Segment Open

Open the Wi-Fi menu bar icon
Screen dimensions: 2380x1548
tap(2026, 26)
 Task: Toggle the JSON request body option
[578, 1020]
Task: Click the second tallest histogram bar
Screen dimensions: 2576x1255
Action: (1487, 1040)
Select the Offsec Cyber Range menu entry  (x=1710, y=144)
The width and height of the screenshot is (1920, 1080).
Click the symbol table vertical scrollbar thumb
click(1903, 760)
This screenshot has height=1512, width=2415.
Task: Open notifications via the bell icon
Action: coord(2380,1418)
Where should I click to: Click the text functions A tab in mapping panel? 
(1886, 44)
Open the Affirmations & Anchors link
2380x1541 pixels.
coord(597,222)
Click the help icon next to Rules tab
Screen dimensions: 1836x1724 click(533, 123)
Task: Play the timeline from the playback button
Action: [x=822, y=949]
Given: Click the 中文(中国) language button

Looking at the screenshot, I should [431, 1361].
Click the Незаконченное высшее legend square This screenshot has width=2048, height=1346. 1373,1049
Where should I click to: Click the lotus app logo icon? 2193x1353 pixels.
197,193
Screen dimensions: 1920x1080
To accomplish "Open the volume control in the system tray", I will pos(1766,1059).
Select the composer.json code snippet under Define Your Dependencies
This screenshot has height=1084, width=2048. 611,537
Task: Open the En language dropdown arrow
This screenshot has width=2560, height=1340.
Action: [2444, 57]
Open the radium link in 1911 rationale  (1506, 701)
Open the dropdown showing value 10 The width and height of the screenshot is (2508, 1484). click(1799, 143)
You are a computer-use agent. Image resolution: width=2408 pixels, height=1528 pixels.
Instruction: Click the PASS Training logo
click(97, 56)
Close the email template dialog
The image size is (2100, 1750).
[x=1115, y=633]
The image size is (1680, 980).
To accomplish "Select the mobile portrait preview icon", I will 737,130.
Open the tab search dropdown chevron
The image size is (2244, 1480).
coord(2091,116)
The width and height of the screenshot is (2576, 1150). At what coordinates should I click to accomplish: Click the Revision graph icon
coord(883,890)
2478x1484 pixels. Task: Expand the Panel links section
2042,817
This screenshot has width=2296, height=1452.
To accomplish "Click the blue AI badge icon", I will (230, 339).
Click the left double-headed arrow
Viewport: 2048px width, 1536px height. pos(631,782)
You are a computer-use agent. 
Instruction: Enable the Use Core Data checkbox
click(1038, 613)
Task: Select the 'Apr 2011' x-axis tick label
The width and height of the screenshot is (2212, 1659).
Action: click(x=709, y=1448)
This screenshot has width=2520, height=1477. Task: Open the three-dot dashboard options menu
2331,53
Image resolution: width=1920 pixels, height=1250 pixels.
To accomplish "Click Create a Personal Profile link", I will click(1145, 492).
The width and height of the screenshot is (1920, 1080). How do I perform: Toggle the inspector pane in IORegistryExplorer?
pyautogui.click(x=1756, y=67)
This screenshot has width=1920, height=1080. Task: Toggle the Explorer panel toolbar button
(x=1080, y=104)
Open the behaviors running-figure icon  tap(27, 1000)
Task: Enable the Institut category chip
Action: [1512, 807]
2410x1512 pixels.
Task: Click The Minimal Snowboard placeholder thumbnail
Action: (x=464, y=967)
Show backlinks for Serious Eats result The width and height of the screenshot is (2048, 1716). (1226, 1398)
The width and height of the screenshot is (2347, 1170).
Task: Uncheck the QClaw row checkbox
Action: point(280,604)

Segment Closed

**Exercise goal**
Search the lines above for the string "computer", then show every one that has it.

**Answer box**
You are a computer-use agent. Image resolution: width=2408 pixels, height=1528 pixels.
You are a computer-use agent. 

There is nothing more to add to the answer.